◆ **Required action**
What lines in the following entries hold the word "agent"? Copy each one.

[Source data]
:::

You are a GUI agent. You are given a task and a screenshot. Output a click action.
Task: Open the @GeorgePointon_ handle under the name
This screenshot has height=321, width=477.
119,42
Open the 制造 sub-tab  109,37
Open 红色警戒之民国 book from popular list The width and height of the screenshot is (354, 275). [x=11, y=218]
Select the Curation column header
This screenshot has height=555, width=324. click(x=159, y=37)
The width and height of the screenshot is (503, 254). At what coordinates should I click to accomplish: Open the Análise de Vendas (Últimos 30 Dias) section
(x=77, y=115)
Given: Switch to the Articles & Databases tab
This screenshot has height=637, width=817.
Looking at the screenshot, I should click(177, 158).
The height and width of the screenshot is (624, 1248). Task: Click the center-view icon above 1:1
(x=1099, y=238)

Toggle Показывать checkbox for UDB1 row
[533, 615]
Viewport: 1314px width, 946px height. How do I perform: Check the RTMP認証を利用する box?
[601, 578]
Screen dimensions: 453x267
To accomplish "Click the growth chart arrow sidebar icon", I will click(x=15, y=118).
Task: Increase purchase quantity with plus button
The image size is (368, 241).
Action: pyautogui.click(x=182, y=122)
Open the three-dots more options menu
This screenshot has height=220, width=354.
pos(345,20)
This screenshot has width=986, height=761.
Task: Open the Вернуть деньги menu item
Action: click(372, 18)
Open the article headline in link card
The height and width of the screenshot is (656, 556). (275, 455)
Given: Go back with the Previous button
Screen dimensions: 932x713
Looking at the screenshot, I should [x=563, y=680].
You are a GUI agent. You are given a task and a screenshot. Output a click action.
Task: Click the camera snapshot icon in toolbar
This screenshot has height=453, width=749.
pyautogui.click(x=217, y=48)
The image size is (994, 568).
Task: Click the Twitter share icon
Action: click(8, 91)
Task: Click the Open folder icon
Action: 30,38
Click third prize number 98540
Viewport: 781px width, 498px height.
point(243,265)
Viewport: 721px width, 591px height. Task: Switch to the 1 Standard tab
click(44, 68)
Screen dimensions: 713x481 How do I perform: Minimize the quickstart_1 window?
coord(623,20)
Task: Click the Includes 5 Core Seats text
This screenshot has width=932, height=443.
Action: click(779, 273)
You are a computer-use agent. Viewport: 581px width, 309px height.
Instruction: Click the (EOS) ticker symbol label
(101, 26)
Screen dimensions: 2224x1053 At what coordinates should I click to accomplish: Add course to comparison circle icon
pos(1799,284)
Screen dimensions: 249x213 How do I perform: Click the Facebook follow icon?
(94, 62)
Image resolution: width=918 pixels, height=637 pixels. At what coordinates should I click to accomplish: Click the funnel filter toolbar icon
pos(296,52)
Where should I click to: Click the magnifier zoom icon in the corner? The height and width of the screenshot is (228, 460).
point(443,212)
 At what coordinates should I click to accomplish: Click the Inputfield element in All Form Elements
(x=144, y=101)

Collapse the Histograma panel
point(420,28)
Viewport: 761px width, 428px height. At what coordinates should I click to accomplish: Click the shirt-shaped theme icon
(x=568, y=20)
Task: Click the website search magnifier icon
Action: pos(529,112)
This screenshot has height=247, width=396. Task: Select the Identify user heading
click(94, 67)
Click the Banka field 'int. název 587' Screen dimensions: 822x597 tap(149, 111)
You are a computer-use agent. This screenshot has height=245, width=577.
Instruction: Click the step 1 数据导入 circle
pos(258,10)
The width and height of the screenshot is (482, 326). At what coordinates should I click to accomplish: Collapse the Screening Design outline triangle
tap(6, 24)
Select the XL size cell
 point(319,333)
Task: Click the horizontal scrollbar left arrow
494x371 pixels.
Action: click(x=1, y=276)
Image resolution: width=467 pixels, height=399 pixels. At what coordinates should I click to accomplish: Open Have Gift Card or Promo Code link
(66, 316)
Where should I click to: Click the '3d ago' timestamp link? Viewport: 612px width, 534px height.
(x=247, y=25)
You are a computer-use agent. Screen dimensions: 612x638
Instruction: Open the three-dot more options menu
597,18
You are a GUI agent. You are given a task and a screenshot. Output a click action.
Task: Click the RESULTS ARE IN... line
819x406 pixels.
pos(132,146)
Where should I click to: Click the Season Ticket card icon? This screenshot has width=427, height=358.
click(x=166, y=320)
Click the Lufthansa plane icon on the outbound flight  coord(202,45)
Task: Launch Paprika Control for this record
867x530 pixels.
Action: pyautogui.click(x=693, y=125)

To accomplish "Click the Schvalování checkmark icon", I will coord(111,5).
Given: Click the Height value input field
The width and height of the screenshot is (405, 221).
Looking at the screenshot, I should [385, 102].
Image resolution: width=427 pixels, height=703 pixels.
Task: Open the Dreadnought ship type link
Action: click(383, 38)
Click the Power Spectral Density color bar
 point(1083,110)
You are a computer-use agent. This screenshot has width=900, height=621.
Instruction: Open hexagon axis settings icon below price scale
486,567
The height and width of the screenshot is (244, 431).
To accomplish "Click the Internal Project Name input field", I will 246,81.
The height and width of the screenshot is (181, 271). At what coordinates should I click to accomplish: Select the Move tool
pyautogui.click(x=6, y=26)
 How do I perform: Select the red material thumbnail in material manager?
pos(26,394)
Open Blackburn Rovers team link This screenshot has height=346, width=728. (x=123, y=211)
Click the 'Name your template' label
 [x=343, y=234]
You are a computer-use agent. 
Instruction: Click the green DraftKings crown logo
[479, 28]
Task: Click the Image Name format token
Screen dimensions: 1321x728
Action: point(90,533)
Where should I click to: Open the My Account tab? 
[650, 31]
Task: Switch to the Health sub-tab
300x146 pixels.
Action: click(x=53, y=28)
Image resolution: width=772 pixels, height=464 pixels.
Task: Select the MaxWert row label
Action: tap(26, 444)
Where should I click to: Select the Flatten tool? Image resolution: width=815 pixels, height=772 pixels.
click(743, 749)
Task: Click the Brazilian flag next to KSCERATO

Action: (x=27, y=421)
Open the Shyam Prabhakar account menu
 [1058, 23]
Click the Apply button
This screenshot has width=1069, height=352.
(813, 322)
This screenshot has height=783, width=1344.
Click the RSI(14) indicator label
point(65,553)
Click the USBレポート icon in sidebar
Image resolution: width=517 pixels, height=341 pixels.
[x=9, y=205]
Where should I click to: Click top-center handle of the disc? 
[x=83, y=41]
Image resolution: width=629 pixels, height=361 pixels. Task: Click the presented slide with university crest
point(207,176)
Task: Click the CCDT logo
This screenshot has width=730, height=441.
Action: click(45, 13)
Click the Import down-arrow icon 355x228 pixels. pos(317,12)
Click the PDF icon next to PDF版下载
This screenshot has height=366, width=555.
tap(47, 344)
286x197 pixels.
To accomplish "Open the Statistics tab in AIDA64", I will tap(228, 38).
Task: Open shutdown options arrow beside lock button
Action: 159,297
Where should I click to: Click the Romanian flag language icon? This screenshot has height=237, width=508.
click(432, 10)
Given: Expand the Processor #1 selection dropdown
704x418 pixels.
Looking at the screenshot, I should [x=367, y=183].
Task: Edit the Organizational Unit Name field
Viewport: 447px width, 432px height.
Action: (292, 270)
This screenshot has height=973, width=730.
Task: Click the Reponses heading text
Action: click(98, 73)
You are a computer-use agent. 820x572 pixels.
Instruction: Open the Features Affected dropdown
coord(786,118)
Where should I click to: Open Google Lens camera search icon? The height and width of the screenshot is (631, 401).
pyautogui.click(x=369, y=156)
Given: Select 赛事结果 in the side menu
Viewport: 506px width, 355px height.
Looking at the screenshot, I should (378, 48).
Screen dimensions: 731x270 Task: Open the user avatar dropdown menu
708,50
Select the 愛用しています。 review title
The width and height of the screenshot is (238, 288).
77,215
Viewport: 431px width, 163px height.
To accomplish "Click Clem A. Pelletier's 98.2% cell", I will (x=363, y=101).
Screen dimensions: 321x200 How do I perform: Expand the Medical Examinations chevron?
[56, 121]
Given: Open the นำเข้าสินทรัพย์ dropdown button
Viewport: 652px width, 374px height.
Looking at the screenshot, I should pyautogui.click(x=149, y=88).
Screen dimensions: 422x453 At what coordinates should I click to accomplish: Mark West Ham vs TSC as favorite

:::

◆ **Response to this exercise**
You are a GUI agent. You are given a task and a screenshot. Output a click action.
You are a GUI agent. You are given a task and a screenshot. Output a click action.
You are a computer-use agent. Viewport: 581px width, 309px height.
You are a computer-use agent. This screenshot has height=245, width=577.
You are a computer-use agent. Screen dimensions: 612x638
You are a GUI agent. You are given a task and a screenshot. Output a click action.
You are a computer-use agent. This screenshot has width=900, height=621.
You are a computer-use agent. 
You are a computer-use agent. 820x572 pixels.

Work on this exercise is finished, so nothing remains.